Similarly, we proceed for C: name lookup finds a template name, so < starts another template argument list, with single argument sizeof(yy).

In sizeof(yy), yy resolves to the global variable yy (names do not come into scope until after their complete declaration¹). So, sizeof(yy) == sizeof(Y<0>).

C<sizeof(yy)> will be an instantiation of the second explicit specialization of C (referring to the complete snippet). So, lookup of C<sizeof(yy)>::Data finds the nested class defined in that instantiation of C, which is a template so the following < begins a template argument list. C<sizeof(yy)>::Data<0>::Foo is now straightforward: it’s an integer static data member with compile-time value 0.
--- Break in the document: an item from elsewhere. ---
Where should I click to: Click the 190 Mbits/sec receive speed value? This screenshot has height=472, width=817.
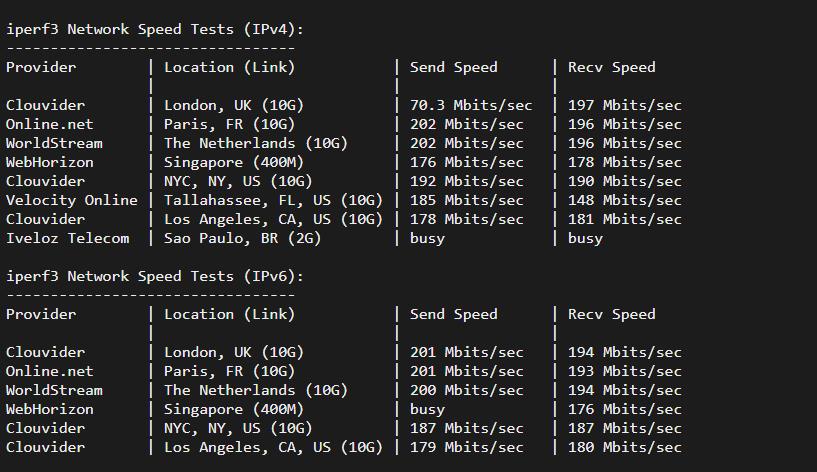(625, 181)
Returning up the “stack” to the instantiation of X, we have resolved it to the type X<0>, for a full statement of X<0> yy;–clearly, a declaration of an automatic variable named yy. Note that this yy shadows the global variable just above it–bad practice, maybe, but legal in C++.

Statement S2

Moving on to the next statement, it is identical to the one above. But in a twist, it parses differently.

Once again, we start the same: X< will start a template argument list for the class template X, as will C<. This is the first key: in sizeof(yy), yy will now refer to the local yy, of type X<0> (rather than Y<0> as it is in the line above). So the instantiation selected for C is C<sizeof(X<0>)>.

Now, we lookup ::Data in the selected instantiation of C, which is an integer static data member, with value 0. Let’s collapse C<sizeof(yy)>::Data -> 0 and look at the whole statement again: X<0<0>::Foo> yy

Or, expanded:

X
<
  0
  <
  0
>
::
Foo
>
yy

Now, the < token which previously started a template argument list is a less-than token in a binary expression 0 < 0 == false. The next > (which above closed the template argument list of Data) now closes the template argument list of X.

Since false converts to integer 0, we now have X<0>::Foo > yy.

Foo is an integer static data member of X<0>, with value 0: 0 > yy.

X<0> (the type of yy) has defined a global operator > which takes int on the left-hand-side, and returns void. Hence, this statement is a function call expression to that operator.

Part of the beauty is that, since the operator > returns void (as opposed to something typical, say bool), there’s not even the possibility of a compiler warning for the discarded return value.